Create new JavaScript file in the Asset Browser and drag it to the scene. Open script for editing and add the following lines:

const voiceMLModule = require('LensStudio:VoiceMLModule');

Listening Options

The Listening Options object allows to configure the Voice ML Module. To create options:

let options = VoiceML.ListeningOptions.create();

Set speech recognizer options:

options.speechRecognizer = VoiceMLModule.SpeechRecognizer.Default;

Set language to one of the following:

options.languageCode = 'en_US';
options.languageCode = 'es_MX';
options.languageCode = 'fr_FR';
options.languageCode = 'de_DE';

Start and Stop Listening

Pass options object as an argument to the startListening function:

voiceMLModule.startListening(options);

or call stopListening to stop.

voiceMLModule.stopListening();

Adding Callbacks

Voice ML Module enables adding callbacks to specific voice events such as:

onListeningEnabledHandler:called when microphone input is enabled.
onListeningDisabled: called when the microphone input is disabled.
onListeningUpdate: called if transcription was successful.
onListeningError: called in case error occurs.

In the Preview panel, the microphone button is not simulated on the screen. When we reset the preview, once the VoiceML is initialized, On Listening Enabled will be triggered automatically. To learn how to use the microphone button, try to preview the Lens in Snapchat.
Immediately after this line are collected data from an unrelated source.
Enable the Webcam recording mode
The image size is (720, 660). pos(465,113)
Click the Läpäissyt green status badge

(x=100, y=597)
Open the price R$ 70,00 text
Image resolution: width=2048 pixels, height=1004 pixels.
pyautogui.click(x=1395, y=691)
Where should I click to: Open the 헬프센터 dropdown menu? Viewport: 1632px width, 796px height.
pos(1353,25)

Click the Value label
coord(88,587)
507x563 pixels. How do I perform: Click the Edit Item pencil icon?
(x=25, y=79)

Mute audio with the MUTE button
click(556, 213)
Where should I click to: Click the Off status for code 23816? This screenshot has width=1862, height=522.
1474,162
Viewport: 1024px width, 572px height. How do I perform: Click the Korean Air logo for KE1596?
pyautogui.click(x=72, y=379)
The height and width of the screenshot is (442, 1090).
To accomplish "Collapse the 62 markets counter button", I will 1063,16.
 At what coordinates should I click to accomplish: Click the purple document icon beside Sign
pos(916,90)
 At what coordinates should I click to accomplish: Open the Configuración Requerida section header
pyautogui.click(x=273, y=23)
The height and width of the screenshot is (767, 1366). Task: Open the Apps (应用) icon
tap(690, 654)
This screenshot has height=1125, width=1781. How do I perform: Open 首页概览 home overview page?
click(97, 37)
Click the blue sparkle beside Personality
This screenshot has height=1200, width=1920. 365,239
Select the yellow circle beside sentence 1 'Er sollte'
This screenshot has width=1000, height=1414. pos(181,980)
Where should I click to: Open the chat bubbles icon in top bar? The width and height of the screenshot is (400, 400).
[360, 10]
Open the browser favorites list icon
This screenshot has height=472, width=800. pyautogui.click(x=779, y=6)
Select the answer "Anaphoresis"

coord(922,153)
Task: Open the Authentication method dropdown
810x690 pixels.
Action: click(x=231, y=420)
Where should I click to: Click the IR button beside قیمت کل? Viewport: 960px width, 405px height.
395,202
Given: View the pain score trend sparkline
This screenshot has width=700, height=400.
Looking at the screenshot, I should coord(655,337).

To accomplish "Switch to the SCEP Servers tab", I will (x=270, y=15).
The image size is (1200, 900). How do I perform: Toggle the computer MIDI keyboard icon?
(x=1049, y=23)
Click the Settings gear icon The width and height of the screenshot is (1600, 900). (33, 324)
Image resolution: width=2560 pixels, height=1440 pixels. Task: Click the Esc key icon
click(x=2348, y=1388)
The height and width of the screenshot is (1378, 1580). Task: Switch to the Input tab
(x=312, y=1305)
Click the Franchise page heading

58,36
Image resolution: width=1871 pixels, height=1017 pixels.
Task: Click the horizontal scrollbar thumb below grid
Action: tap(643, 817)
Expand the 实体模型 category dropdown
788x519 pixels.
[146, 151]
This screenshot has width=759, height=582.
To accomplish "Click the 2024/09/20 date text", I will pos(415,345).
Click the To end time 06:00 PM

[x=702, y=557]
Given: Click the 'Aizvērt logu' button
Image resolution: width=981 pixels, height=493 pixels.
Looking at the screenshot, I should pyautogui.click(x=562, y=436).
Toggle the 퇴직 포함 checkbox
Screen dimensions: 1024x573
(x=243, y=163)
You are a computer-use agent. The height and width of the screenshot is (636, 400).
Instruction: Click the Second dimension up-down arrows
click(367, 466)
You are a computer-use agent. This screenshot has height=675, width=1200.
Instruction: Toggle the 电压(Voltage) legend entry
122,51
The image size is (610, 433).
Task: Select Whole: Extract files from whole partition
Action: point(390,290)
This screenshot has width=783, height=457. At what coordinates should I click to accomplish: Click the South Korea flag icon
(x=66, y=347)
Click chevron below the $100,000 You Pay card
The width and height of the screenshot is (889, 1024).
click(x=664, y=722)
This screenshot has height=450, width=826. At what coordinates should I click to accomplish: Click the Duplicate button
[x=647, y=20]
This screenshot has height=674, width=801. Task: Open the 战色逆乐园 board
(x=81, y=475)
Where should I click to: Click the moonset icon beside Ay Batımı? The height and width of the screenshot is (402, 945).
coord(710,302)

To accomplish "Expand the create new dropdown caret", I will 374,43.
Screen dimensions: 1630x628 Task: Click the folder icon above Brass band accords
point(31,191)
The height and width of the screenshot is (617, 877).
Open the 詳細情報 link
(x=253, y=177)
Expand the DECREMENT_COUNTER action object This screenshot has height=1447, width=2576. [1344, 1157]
let onListeningEnabledHandler = function () {
  VoiceMLModule.startListening(options);
};

let onListeningDisabledHandler = function () {
  VoiceMLModule.stopListening();
};

let onListeningErrorHandler = function (eventErrorArgs) {
  print(
    'Error: ' + eventErrorArgs.error + ' desc: ' + eventErrorArgs.description
  );
};

let onUpdateListeningEventHandler = function (eventArgs) {
  // process transcription
};

voiceMLModule.onListeningEnabled.add(onListeningEnabledHandler);
voiceMLModule.onListeningDisabled.add(onListeningDisabledHandler);
voiceMLModule.onListeningError.add(onListeningErrorHandler);
voiceMLModule.onListeningUpdate.add(onUpdateListeningEventHandler);

Transcription

To enable transcription:

options.shouldReturnAsrTranscription = true;

Here we can also get live but less accurate transcription before we get the final transcription. To enable this setting:

options.shouldReturnInterimAsrTranscription = true;

Let's modify the onUpdateListeningEventHandler function to process transcription result:

let onUpdateListeningEventHandler = function (eventArgs) {
  if (eventArgs.transcription.trim() == '') {
    return;
  }
  print('Transcription: ' + eventArgs.transcription);

  if (!eventArgs.isFinalTranscription) {
    return;
  }
  print('Final Transcription: ' + eventArgs.transcription);
};

Reset Preview. Speak with the Microphone button enabled in the Preview panel and see the result in the Logger.

Speech Context

Incorporating speech contexts into transcriptions can enhance the accuracy of specific words by increasing their likelihood of being recognized. This is particularly useful for transcribing less common words that may not be effectively captured by VoiceML. The probability of a word appearing in the transcription is directly proportional to the boost value assigned, with higher values leading to greater likelihood.

To add speech context:

//set speech context
let phrasesOne = ["yellow", "blue", ...];
let boostValueOne = 5;
let phrasesTwo = ["black"];
let boostValueTwo = 5;

options.addSpeechContext(phrasesOne, boostValueOne);
options.addSpeechContext(phrasesTwo, boostValueTwo);

To effectively utilize this feature, consider the following:

The boost value can range from 1 to 10, with 10 representing the strongest increase in likelihood. It is advisable to start with a default value of 5 and adjust as necessary, depending on the requirements of your specific transcription scenario.
This approach is particularly beneficial in scenarios where precise recognition of uncommon words is critical.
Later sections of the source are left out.